The Bethesda, Md., firm filed the request Monday, seven months ahead of schedule. It is the latest step toward replacing the 1,300-employee Paducah Gaseous Diffusion Plant, whose technology is outdated and expensive. USEC plans to phase out the plant starting in 2010 and replace it with a revamped decades-old technology called American Centrifuge.
Before granting the Piketon plant license, the NRC will do an extensive safety and environmental review, USEC said. Employing 500, the factory will be housed in some of the same buildings where the Department of Energy operated hundreds of similar centrifuge machines in the early 1980s. By leasing facilities from DOE — including process buildings large enough to house 20 football fields — USEC expects to reduce deployment costs and save time.
The license application seeks an initial annual production capacity of 3.5 million units of enriched uranium — the same minimum amount at which the Paducah plant must be operated under terms of a June 2002 agreement with the Energy Department. The Paducah plant normally produces about 5 million units a year.
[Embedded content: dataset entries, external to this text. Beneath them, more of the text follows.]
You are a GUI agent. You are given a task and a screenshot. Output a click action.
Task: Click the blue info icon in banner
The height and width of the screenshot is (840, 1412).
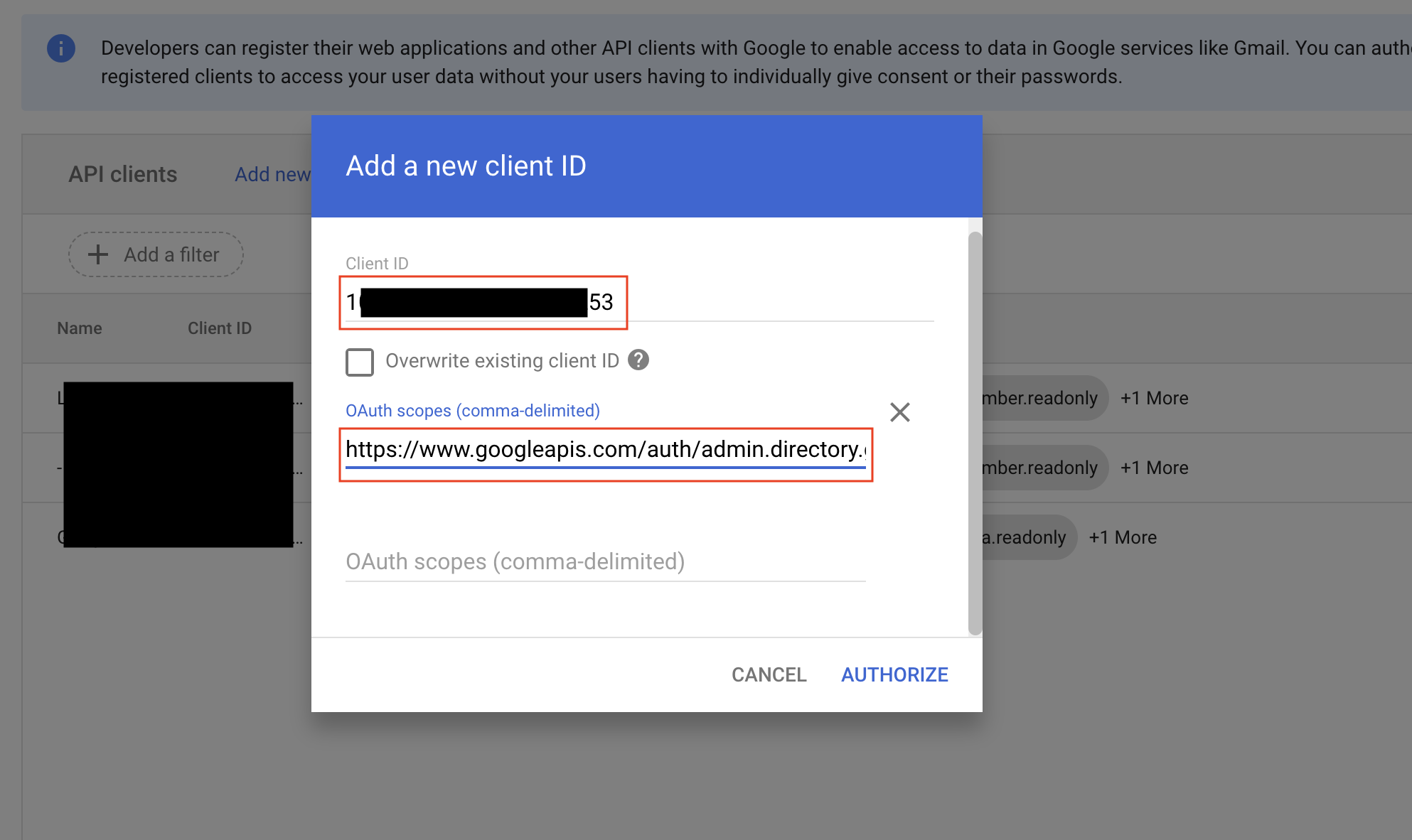click(61, 48)
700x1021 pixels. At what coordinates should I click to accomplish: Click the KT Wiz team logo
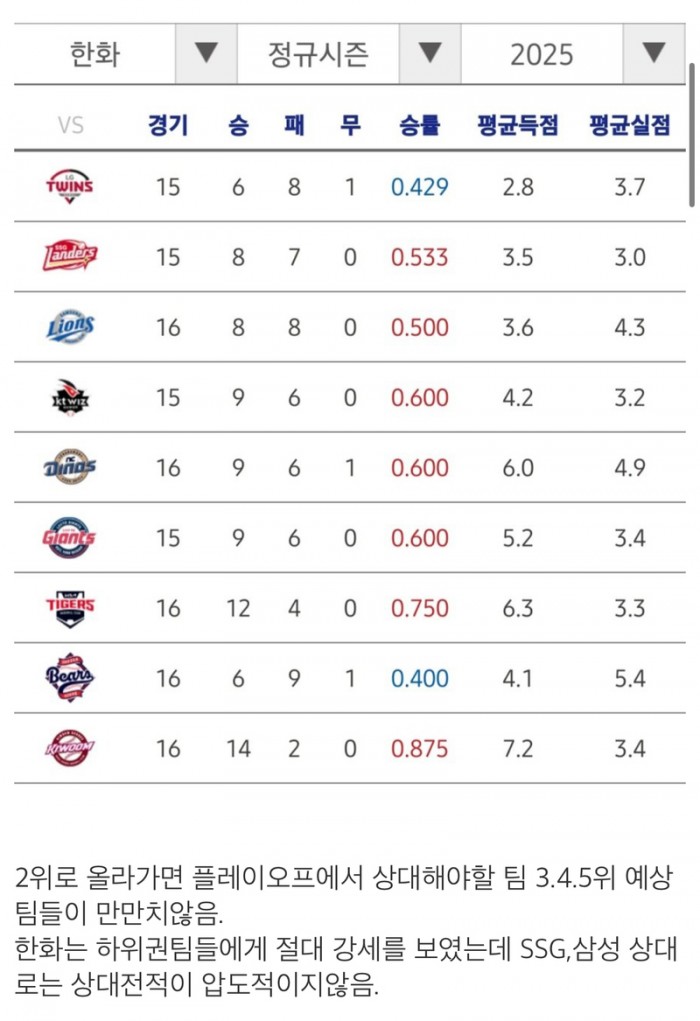pyautogui.click(x=70, y=397)
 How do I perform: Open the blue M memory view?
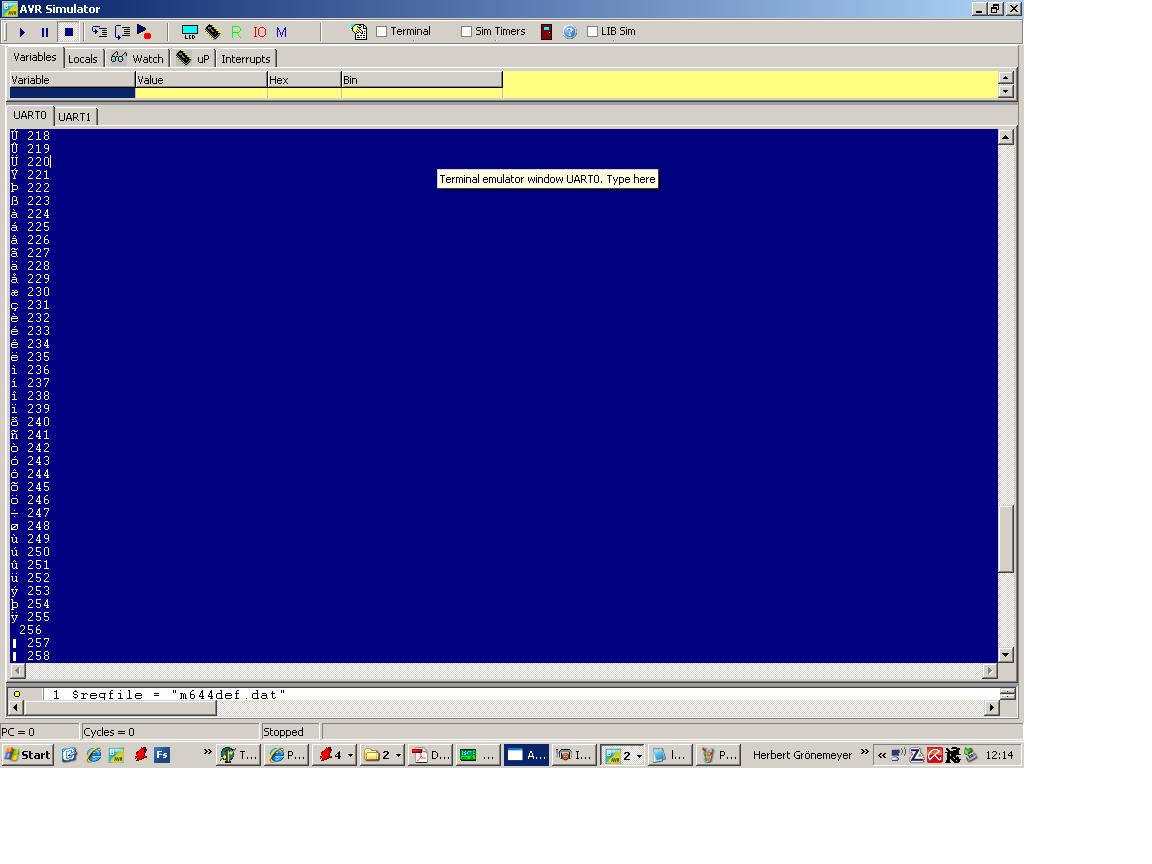(x=281, y=32)
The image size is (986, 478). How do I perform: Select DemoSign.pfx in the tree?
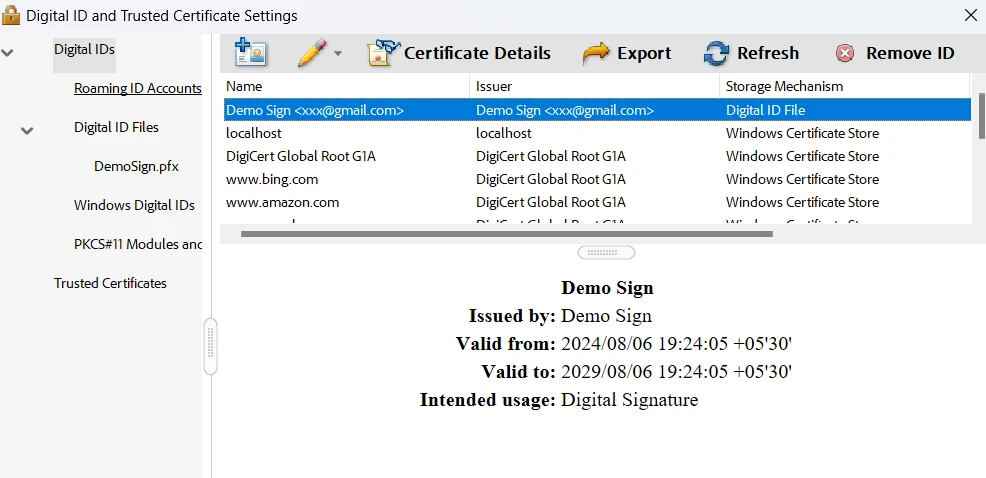coord(136,166)
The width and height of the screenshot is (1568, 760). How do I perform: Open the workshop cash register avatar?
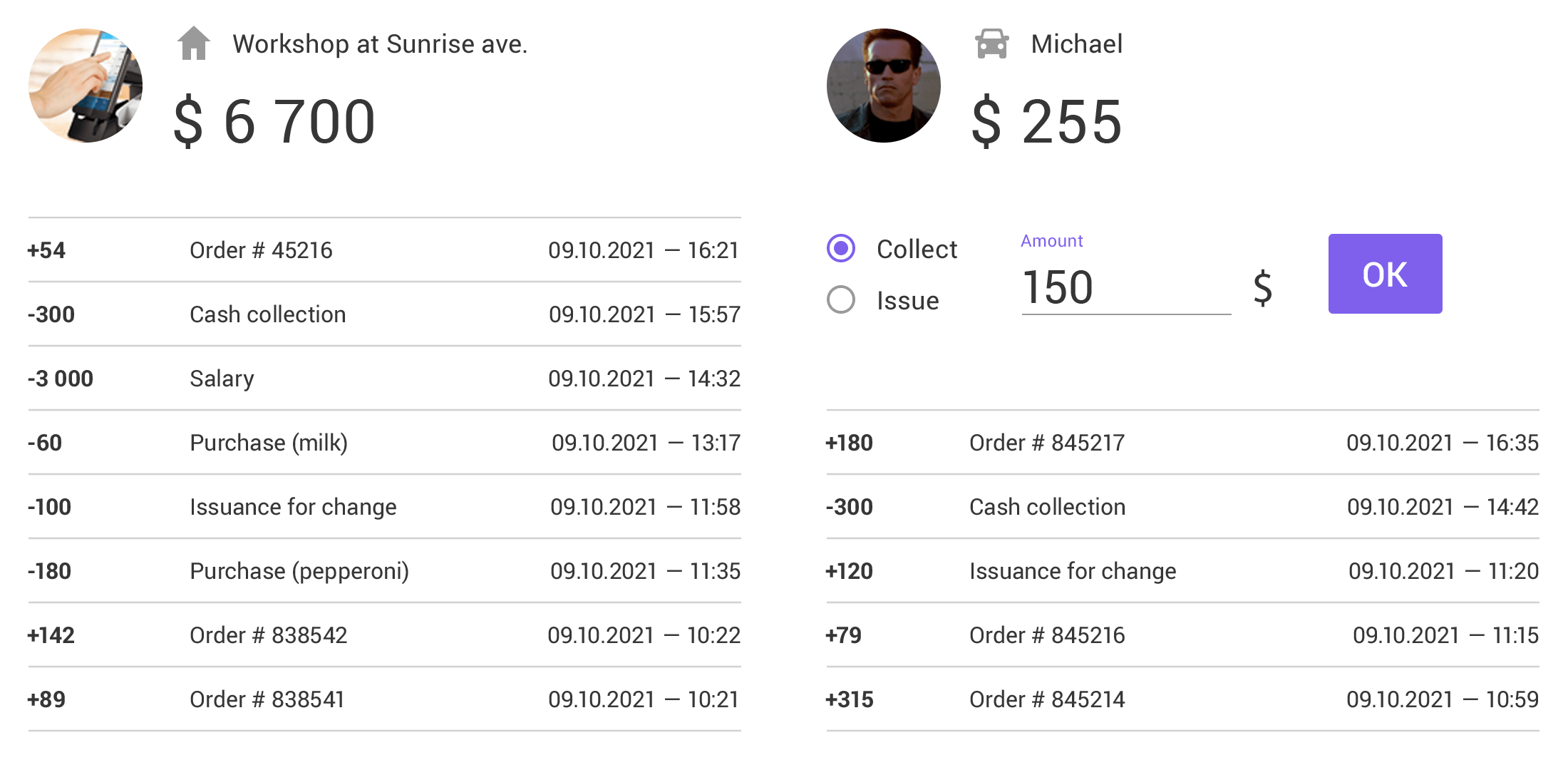(x=86, y=86)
According to the agreement, Paducah's minimum standard may be reduced only after USEC is within six months of operating a replacement gas centrifuge plant with the same capacity.
An environmental report submitted with the NRC application also evaluates the modular expansion of the Piketon plant to a maximum annual production capacity of 7 million units. Completing the evaluation should make it easier in the future for USEC to amend the license to expand capacity beyond 3.5 million units, the firm said.